Improvement plans due 

The State Education Department issued a report last year that identified persistently low-performing schools and school districts. Priority schools are those with the lowest achievement, and focus schools are those at risk of becoming priority schools if preventive measures aren't taken.

The SED ranked Rochester's schools among the worst of the worst. Out of the 60 schools in the district, Rochester has only four that are not priority or focus schools. And the district as a whole is considered a focus district.

Before the month is over, Rochester schools Superintendent Bolgen Vargas has to submit individual plans to the SED for improving most of the district's priority schools — some have plans already in progress — as well as an overall plan for improving the district.

Most of the district's plans will take one of two approaches.
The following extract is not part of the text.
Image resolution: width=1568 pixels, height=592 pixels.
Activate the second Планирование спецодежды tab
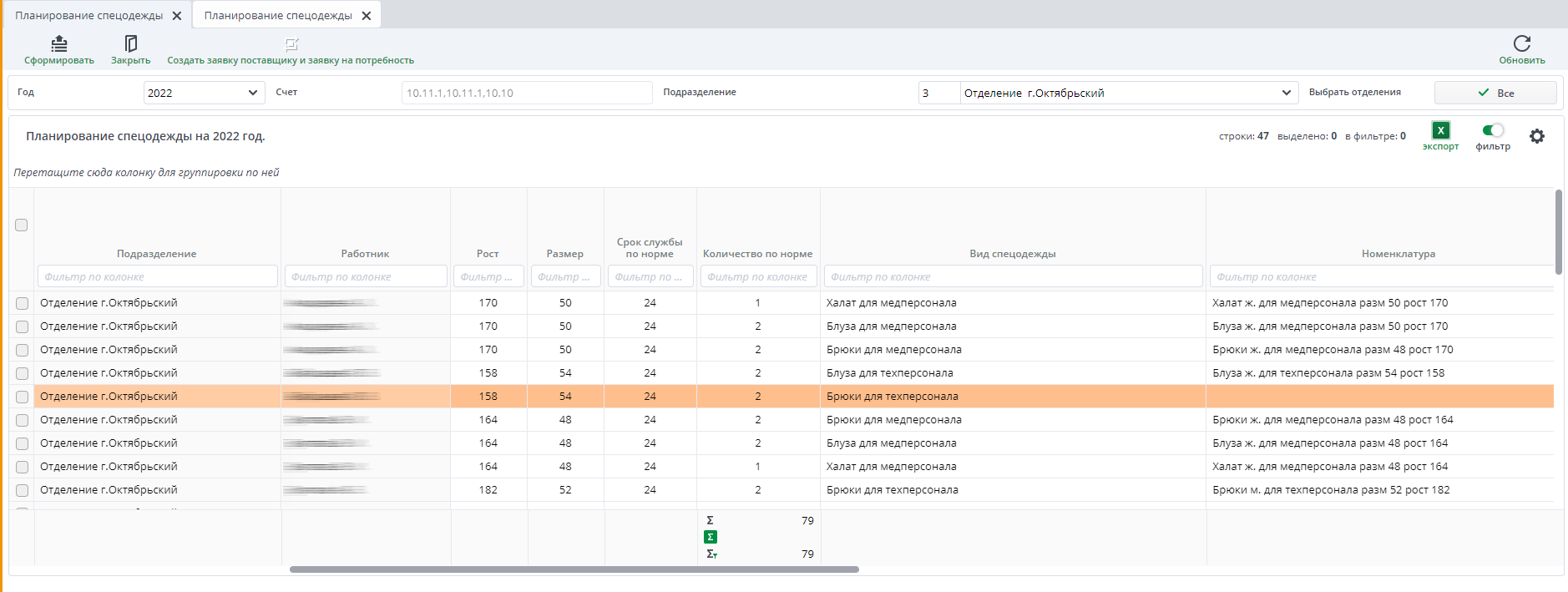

The whole school reform model involves an entire redesign that can include changes to a school's leadership and improvements to the quality of instruction.

The transformational approach entails building on the schools' strengths. For example, James Wilson Foundation and Commencement High School, which already offers an International Baccalaureate program, would strengthen that program, says Anita Murphy, the district's deputy superintendent of operations.

Vargas is recommending closing School 30, another SED option. The school's English Language Arts proficiency is 7 percent.

Though the SED gives district leaders several approaches to choose from, Vargas says there is one that he will never pursue: phasing out low-performing schools as new schools are phased in.

"We don't want to be disruptive and do that crazy shuffle-the-deck thing where we change everything around and discover three years later that academically nothing has changed and we're in the same exact place," Murphy says.

Expanding the school day is also a requirement for all priority schools, Murphy says. The district will provide extra instruction time to give students the time they need to learn, she says, instead of relying on intervention at a later time to help students catch up. The latter approach has frozen the district in a permanent mode of remedial instruction, Murphy says.